The data held by LA RAZÓN reveal that when the PP left the Executive as a result of said motion, the incorporation of innovative drugs against many types of diseases accumulated an average delay of 385 days from the time they were authorized by the European Medicines Agency (EMA, for its acronym in English) or its counterpart in Spain. After the arrival of Pedro Sánchez at Moncloa, the term has been extended to 517 days on average or, what is the same, almost 1.5 years. They are, therefore, 132 days more than those registered at the end of the previous period.

The annual report «Indicators of access to innovative therapies in Europe (WAIT Indicator)», prepared by the consulting firm Iqvia for the European Federation of Associations of the Pharmaceutical Industry (Epfia), attests to this delay and ignores that «the level of access to new treatments in Spain is lower than in the countries of our immediate environment", a problem that, he points out, "gets worse every year".

The data from this specialized consultancy specifically reveal that in the 2017-2020 period, the average time that elapsed from the time a new drug was approved by the regulatory authorities until it was available for use in Germany was barely 133 days; in France, 240 days; in England, 340 days, and in Italy, 429 days. All of them far from the mark reached in Spain in 2020, which was 453 days, producing another great jump to 517 days just one year later.

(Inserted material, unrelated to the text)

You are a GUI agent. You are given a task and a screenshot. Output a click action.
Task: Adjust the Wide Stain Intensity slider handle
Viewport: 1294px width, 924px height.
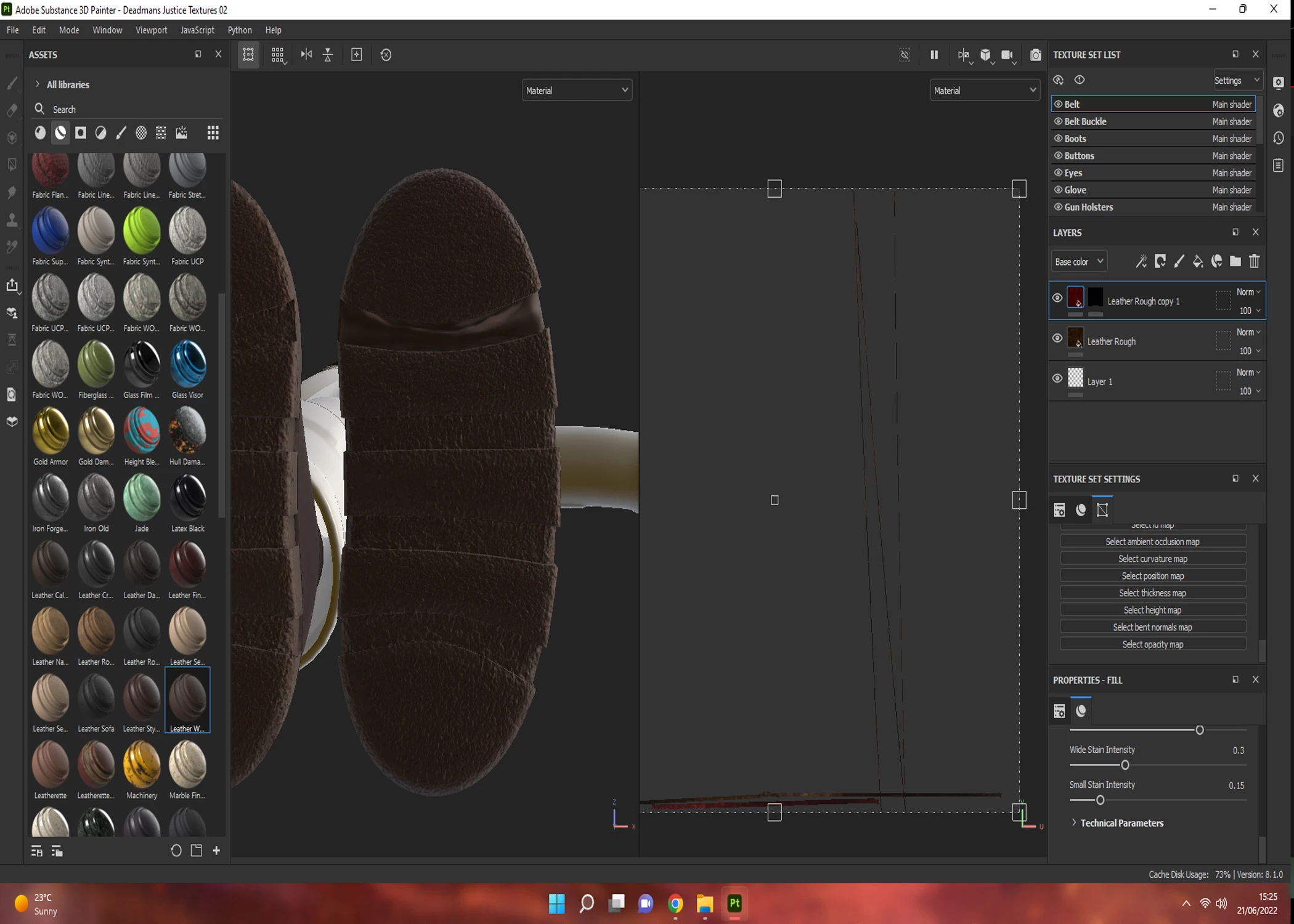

Said delay basically coincides with the time in which Patricia Lacruz remained in the position of General Director of Pharmacy of the Ministry of Health, highly questioned by the entire pharmaceutical sector in Spain. Lacruz was replaced in the position by César Hernández, a renowned expert in the field of drugs.

The Iqvia study also focuses on what is called the availability of new drugs, which is the number of those that are finally included in public funding and are made available to patients.

According to the conclusions, the percentage in Spain is the lowest of the large European markets. Specifically, 85 of the 160 drugs approved in the European Union (EU) in the 2017-2020 period are available in Spain, a period that basically coincides with the establishment of Pedro Sánchez in power.

In Germany, the availability is 92% of the drugs authorized in the EU –147 drugs–; In Italy, 79% -127 drugs-; in England, 68% –108 drugs–; and in France, 66% –105 medicines–.

As if that were not enough, Spain also has the highest percentage of restricted availability, with 41%. This is equivalent to saying that of the 53% of the medicines available in our country out of the total authorized in Europe, four out of ten are in Spain with some type of access restriction. The restricted availability is much lower in other countries in Europe. In Germany, it barely reaches 1%; in Italy, 13%; in France, 15%, and in England, 39%.

Although the delay in the incorporation of new medicines to the Spanish market is widespread, the case of some of them is especially dramatic. Especially for patients who could benefit from treatments. Examples in this regard are abundant.

Nerlynx, from the Pierre Fabre laboratory, for the extended adjuvant treatment of hormone receptor-positive early-stage breast cancer, has had to wait 906 days for its incorporation since it was authorized by the Spanish Agency for Medicines and Health Products. Zeposia, a Bristol drug for hormone receptor-positive relapsing-remitting multiple sclerosis, had to wait 736 days.

Angelini's drug Ontozry, for the concomitant treatment of seizures of focal onset with or without secondary generalization in adults with epilepsy, which have not been adequately controlled, had to do so for 456 days. Roche's Evryski product for spinal muscular atrophy took 620 days, and Novartis' Adakveo, aimed at preventing recurrent strokes in patients 16 years and older with sickle cell disease, had to wait 668 days. days.

These and other delays have led numerous patient associations and scientific societies to demand more diligent action by the health authorities. Pharmaceutical companies, grouped in the employers' association Farmaindustria, have also denounced the situation in recent years. There is also the circumstance that once they are authorized, the new products run into obstacles in some autonomies and even in some community hospitals.